Job losses from the Hewlett Packard (HP)/Compaq merger could be twice as high as was originally claimed, according to analysts.
As Compaq admitted that its sales are worse than expected, analysts are saying that the 15,000 job cuts initially predicted by the companies may not be enough.
Even before they merge the pair are culling workers: HP said it would fire 7000 by the end of October while Compaq said it would shed 8500.
That would leave a combined staff of 150,000 workers. Executives said when they announced the deal that they expected to cut that number by 10 per cent to 135,000. The deal is expected to close in the first half of 2002.
However, analysts say that the number is far too conservative and expect it to double to 30,000 as the market deteriorates.
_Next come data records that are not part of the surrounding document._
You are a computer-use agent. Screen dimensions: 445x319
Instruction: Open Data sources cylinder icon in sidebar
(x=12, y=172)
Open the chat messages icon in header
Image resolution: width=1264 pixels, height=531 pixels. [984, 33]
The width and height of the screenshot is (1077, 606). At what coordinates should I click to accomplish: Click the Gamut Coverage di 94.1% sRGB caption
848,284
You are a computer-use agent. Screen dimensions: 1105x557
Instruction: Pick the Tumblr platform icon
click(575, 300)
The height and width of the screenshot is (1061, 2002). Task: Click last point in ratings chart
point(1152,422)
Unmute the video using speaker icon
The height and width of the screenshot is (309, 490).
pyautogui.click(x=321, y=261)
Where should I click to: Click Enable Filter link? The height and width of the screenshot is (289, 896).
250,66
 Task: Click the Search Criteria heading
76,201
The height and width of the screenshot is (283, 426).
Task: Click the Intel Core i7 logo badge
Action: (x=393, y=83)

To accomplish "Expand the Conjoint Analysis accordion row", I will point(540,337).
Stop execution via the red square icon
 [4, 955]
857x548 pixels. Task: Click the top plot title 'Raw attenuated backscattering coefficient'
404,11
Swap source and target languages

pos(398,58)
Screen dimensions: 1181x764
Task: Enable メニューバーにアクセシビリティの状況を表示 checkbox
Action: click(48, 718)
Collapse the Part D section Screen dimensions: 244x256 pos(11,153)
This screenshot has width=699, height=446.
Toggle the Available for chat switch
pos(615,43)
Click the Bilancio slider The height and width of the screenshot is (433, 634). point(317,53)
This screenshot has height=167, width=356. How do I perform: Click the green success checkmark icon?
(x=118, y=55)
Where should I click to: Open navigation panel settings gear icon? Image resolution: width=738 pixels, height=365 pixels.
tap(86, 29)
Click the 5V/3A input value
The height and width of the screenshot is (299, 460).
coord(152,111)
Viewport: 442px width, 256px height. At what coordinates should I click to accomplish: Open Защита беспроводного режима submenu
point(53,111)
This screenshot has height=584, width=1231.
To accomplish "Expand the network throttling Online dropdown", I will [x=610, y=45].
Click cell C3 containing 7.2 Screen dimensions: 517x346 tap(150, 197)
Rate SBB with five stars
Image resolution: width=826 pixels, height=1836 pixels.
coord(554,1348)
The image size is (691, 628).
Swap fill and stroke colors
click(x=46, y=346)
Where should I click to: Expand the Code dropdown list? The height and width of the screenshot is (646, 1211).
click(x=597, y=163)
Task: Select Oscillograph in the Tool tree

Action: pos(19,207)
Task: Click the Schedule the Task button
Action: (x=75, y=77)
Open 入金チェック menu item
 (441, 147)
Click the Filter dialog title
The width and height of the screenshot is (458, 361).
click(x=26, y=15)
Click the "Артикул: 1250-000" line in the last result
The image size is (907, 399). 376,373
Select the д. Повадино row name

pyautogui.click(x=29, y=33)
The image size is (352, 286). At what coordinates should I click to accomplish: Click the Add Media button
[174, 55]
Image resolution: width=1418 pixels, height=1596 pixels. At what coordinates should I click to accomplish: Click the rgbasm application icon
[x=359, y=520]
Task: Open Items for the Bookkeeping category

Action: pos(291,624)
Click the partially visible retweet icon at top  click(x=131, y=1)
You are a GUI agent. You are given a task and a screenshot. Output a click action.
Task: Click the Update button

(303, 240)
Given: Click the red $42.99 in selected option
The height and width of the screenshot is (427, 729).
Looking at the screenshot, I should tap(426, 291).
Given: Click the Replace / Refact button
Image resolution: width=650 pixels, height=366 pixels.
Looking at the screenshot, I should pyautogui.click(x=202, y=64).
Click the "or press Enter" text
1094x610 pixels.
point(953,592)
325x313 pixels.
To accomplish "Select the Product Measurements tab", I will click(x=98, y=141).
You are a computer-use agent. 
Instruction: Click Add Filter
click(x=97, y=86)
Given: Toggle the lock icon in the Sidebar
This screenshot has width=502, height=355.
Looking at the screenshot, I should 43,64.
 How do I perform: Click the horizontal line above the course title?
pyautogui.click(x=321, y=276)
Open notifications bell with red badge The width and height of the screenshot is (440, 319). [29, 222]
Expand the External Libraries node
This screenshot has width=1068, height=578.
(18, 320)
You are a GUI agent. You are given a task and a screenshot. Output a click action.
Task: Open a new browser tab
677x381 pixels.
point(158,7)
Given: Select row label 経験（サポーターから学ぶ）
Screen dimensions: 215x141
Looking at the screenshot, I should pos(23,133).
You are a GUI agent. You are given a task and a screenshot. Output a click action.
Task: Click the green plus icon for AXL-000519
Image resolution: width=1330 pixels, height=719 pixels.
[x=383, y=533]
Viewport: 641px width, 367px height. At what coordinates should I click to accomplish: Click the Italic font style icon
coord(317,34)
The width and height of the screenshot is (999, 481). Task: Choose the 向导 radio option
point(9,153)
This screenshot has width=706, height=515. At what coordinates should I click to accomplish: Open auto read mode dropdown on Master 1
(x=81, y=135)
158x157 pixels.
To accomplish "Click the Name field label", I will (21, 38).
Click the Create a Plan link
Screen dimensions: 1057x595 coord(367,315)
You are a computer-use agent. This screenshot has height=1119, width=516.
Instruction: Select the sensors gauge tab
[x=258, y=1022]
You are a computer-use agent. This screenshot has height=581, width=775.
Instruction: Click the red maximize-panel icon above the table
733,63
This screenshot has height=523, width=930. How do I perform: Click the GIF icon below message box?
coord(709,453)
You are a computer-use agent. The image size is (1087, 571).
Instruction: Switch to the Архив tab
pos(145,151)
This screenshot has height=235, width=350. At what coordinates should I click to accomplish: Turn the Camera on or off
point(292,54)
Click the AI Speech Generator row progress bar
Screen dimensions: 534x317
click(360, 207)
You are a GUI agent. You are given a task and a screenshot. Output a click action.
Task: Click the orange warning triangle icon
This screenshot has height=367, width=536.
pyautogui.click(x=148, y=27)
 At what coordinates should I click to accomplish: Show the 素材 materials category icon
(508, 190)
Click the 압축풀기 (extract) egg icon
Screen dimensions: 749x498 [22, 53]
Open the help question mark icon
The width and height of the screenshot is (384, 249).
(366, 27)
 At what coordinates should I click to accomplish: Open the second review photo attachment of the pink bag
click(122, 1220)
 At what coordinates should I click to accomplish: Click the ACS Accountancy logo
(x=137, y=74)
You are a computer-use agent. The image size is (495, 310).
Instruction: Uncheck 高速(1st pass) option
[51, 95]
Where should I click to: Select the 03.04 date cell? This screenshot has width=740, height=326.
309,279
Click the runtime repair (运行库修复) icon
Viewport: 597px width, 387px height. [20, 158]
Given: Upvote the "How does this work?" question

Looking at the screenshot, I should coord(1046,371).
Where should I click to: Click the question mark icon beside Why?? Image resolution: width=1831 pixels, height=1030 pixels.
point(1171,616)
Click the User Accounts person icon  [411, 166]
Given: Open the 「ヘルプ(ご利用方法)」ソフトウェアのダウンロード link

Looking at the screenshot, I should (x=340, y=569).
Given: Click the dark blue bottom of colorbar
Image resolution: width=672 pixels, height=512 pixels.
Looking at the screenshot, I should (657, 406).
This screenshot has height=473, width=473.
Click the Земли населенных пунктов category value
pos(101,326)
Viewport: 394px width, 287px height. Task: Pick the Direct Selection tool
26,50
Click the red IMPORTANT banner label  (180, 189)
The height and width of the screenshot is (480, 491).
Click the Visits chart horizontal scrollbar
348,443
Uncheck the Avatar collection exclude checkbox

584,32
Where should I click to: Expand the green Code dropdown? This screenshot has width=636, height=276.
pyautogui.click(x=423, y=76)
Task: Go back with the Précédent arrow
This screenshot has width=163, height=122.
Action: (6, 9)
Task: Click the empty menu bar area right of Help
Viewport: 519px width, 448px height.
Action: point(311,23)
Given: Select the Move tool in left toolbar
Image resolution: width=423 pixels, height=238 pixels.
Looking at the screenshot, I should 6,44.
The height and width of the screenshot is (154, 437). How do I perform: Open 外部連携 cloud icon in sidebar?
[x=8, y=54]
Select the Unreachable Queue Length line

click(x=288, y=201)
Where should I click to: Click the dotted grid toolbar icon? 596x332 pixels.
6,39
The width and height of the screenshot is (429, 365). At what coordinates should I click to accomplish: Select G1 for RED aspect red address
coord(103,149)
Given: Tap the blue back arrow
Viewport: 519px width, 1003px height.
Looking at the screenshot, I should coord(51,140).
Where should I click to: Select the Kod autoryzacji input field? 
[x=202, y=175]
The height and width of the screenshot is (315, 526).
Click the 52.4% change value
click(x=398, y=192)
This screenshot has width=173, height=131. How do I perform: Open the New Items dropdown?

As if to back up those forecasts, Compaq warned on Monday that it would post a loss in the third quarter, blaming the 11 September terrorist attacks for worse than expected sales. The company expects revenue to be $7.4bn to $7.5bn, down 12 per cent from the second quarter, and predicts a loss per share of between five and seven cents.
Compaq also said it would take a $500m non-cash charge to write down the value of some investments, such as in the internet holding company CMGI.
First Call analysts had predicted third-quarter earnings of five cents per share and revenue of $8.2bn. Compaq stock tumbled nearly seven per cent to $7.77 in after-hours trading.
"The events of 11 September disproportionately affected the current quarter, market demand slowed and transportation and logistics were disrupted," chief executive Michael Capellas said in a statement. "While we remain deeply concerned about the broader global issues, we are intently focused on meeting customer needs in these difficult times."
Although Compaq's chief financial officer Jeff Clarke did not specify that slower sales would lead to more job cuts before the merger, he said in a conference call: "Any time there is weak market demand, we will look harder at our cost cutting."
Eric Rothdeutsch, an analyst at Robertson Stephens, believes the job cuts might be as much as 20 per cent, or 30,000 prople. "They'll have to cut even deeper than they announced. They are not going to have a choice," he said.
The merger, valued at $25bn when it was announced, is now worth $17bn because of the falling share prices of the two companies.